Source code for django_registration.validators

"""
Error messages, data and custom validation code used in django-registration's
various user-registration form classes.

"""

# SPDX-License-Identifier: BSD-3-Clause

# pylint: disable=implicit-str-concat
import re
import unicodedata

from confusable_homoglyphs import confusables
from django.core.exceptions import ValidationError
from django.core.validators import EmailValidator, RegexValidator
from django.utils.deconstruct import deconstructible
from django.utils.translation import gettext_lazy as _

CONFUSABLE = _("This name cannot be registered. Please choose a different name.")
CONFUSABLE_EMAIL = _(
    "This email address cannot be registered. Please supply a different email address."
)
DUPLICATE_EMAIL = _(
    "This email address is already in use.
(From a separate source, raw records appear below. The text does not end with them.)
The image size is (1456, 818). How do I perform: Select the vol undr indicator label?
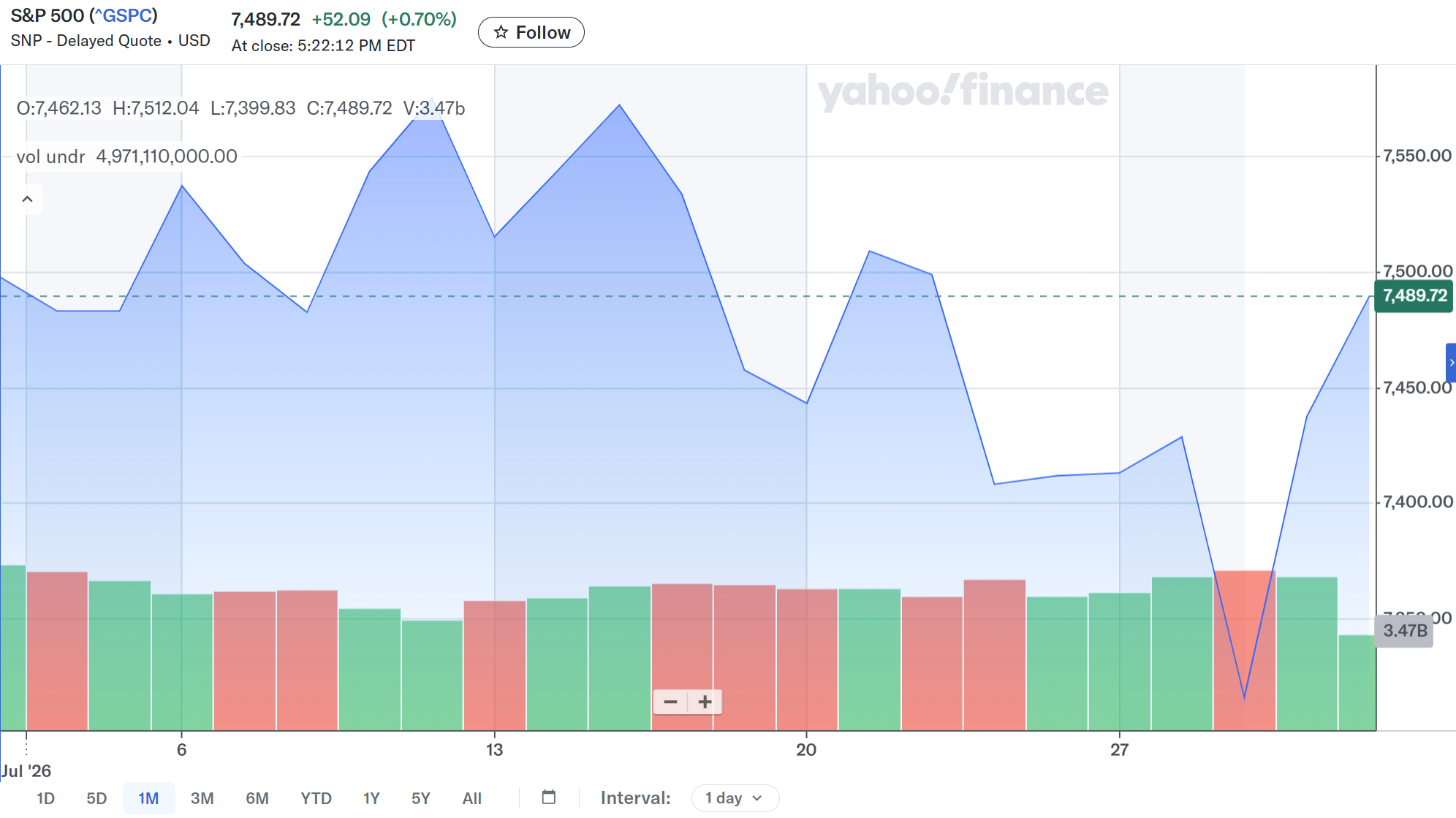50,156
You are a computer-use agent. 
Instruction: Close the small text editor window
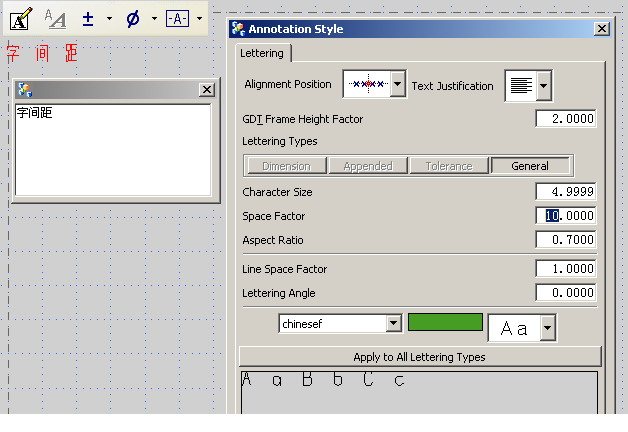pyautogui.click(x=207, y=89)
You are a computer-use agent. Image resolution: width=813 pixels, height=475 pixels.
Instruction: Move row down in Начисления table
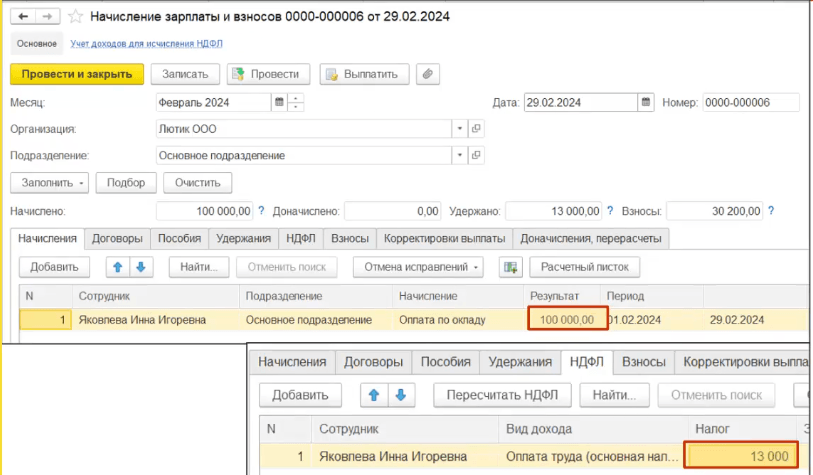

Please supply a different email address."
)
DUPLICATE_USERNAME = _("A user with that username already exists.")
FREE_EMAIL = _(
    "Registration using free email addresses is prohibited. "
    "Please supply a different email address."
)
RESERVED_NAME = _("This name is reserved and cannot be registered.")
TOS_REQUIRED = _("You must agree to the terms to register")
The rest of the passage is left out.